TASK PROMPT: Return the entries verbatim and drop every picture.

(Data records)

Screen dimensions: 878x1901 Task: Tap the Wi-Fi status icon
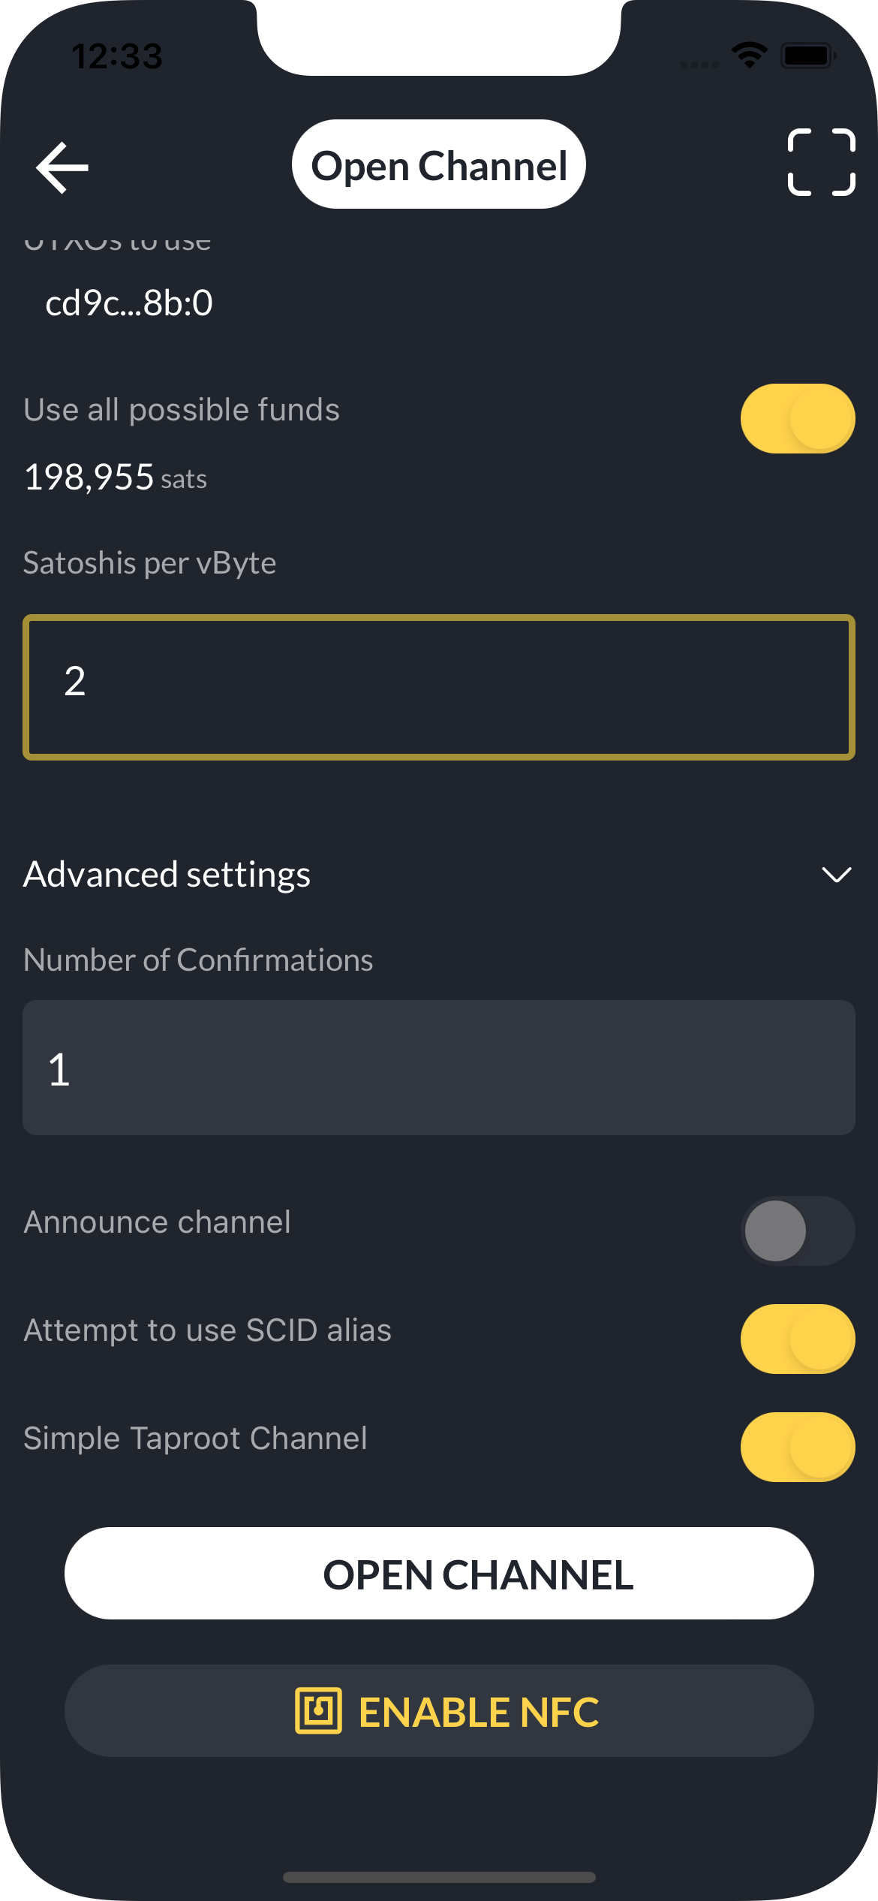point(749,55)
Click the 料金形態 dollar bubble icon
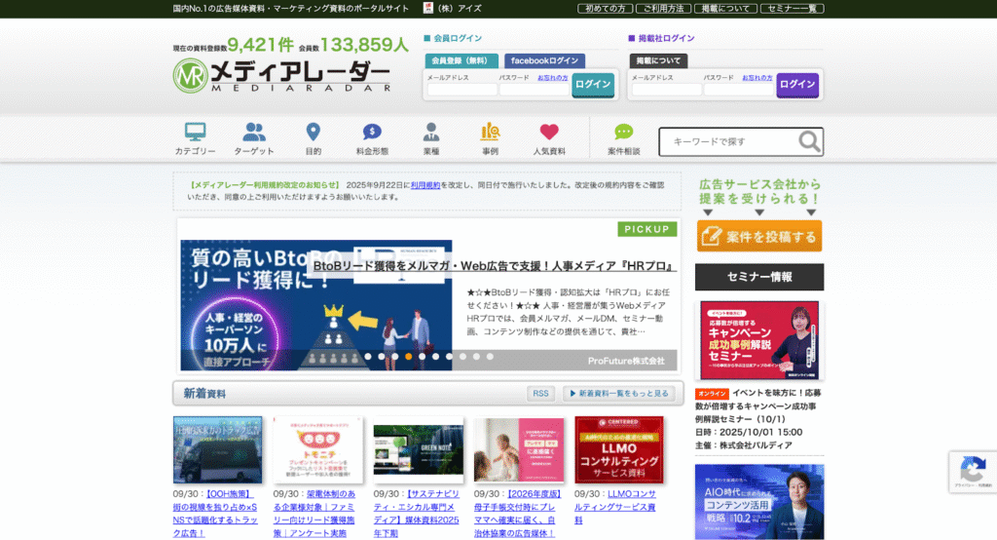This screenshot has width=997, height=540. (x=372, y=133)
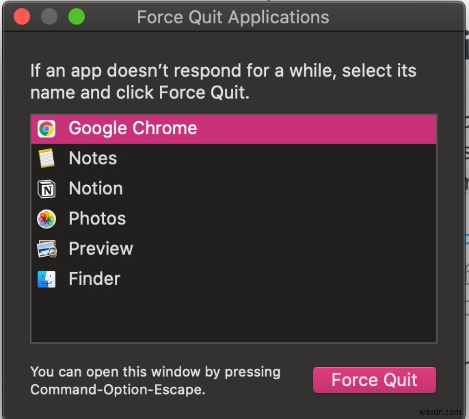The width and height of the screenshot is (469, 419).
Task: Pick the Preview name in the app list
Action: (x=101, y=249)
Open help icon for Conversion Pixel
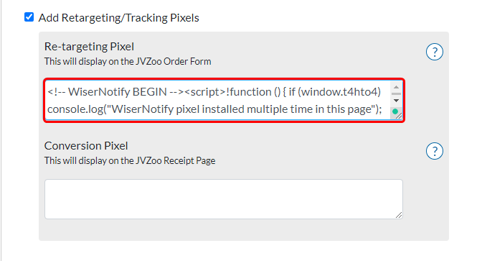 click(435, 151)
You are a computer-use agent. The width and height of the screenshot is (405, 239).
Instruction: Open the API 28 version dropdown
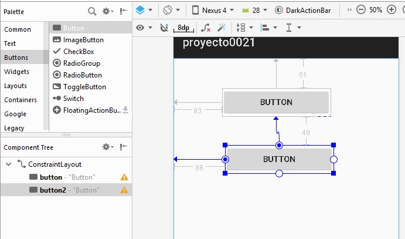point(255,10)
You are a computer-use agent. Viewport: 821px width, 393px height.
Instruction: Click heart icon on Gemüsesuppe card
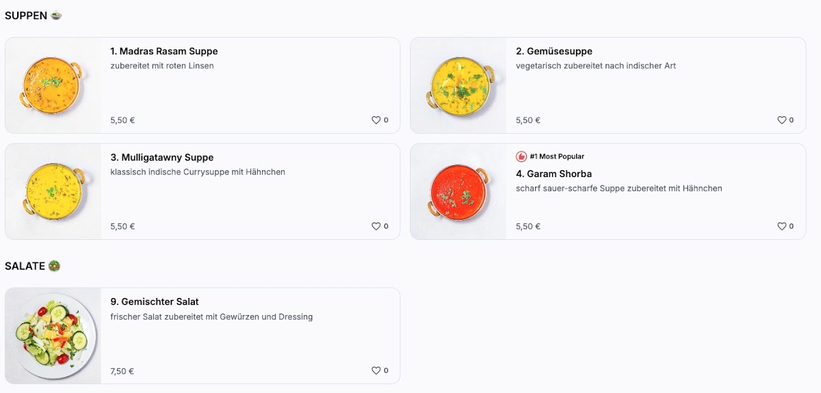pyautogui.click(x=781, y=120)
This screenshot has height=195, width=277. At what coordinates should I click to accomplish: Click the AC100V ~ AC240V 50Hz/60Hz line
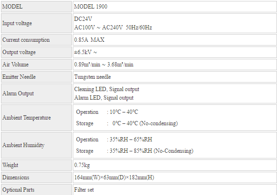(113, 28)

REPLY TO THE EXERCISE:
Screen dimensions: 878x1901 Task: Tap the Wi-Fi status icon
point(749,55)
Click the 料金形態 dollar bubble icon
This screenshot has width=997, height=540. (x=372, y=133)
The width and height of the screenshot is (469, 419).
Task: Pick the Preview name in the app list
Action: (x=101, y=249)
Open help icon for Conversion Pixel
 click(435, 151)
You are a computer-use agent. The width and height of the screenshot is (405, 239).
Instruction: Open the API 28 version dropdown
point(255,10)
You are a computer-use agent. Viewport: 821px width, 393px height.
Instruction: Click heart icon on Gemüsesuppe card
pyautogui.click(x=781, y=120)
This screenshot has height=195, width=277. At what coordinates should I click to accomplish: Click the AC100V ~ AC240V 50Hz/60Hz line
(113, 28)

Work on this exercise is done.